Assignment
For every line in the entries that contains "will", show the whole line.

[The input]

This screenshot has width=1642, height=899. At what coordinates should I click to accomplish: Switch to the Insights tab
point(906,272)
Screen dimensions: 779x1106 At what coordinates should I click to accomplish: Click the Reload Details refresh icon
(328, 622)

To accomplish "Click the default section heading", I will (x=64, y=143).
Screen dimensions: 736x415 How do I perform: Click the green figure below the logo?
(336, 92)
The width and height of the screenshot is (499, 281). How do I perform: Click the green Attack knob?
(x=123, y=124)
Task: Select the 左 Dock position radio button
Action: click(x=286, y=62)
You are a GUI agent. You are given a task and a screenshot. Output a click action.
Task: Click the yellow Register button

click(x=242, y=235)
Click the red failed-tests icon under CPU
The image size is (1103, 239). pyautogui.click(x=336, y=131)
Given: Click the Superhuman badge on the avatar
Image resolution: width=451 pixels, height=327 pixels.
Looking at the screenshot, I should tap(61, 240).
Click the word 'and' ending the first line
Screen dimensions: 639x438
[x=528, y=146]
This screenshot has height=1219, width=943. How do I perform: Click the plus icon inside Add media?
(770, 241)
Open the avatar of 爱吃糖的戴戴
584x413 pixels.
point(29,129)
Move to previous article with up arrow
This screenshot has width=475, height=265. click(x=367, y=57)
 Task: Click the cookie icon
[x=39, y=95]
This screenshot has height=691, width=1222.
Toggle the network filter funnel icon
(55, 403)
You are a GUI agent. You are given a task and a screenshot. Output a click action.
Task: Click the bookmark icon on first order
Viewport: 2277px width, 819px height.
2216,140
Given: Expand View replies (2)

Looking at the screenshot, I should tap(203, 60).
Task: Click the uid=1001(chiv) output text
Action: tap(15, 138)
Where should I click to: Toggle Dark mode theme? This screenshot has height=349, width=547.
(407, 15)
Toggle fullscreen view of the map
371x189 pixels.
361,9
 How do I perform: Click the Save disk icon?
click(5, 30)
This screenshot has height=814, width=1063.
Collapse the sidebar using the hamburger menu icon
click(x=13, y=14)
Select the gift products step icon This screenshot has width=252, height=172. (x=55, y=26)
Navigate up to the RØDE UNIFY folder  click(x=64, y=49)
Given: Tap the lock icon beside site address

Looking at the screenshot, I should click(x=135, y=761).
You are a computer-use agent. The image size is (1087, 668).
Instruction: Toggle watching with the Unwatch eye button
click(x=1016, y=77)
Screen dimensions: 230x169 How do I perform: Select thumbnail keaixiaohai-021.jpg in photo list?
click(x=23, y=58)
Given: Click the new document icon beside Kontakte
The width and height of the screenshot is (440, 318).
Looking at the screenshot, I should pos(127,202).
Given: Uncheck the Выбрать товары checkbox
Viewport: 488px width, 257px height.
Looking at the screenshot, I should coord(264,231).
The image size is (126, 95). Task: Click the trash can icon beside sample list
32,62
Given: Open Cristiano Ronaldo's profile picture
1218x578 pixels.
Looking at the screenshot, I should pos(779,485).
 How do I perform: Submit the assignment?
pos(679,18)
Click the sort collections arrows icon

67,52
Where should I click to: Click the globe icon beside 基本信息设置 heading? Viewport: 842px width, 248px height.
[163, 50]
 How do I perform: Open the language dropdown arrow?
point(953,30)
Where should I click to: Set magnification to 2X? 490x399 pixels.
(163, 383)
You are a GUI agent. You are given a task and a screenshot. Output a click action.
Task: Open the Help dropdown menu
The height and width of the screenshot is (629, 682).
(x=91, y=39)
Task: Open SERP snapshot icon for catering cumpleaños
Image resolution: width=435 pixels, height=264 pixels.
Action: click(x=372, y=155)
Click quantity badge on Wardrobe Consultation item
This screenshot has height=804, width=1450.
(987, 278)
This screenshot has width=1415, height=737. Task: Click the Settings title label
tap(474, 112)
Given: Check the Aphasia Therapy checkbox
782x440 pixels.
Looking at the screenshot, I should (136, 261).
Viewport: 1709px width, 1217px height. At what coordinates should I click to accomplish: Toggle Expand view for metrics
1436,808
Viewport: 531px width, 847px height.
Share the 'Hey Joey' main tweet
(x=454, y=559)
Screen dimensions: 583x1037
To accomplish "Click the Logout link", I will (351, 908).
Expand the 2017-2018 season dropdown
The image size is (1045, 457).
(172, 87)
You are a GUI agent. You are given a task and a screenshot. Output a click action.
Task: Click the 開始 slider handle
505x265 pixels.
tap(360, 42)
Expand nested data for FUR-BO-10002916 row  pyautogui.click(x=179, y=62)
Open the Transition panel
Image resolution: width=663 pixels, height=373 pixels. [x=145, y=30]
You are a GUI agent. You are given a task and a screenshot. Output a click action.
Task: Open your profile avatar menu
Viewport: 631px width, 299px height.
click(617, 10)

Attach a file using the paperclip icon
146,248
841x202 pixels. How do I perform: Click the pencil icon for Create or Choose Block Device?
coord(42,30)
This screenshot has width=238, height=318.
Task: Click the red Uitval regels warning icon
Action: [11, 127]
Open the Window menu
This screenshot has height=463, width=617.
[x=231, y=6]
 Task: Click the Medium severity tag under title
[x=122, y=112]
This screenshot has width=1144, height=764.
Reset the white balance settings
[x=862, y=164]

[/The input]

Worked solution
To accomplish "Click the default section heading", I will (x=64, y=143).
To accomplish "Click the Logout link", I will (351, 908).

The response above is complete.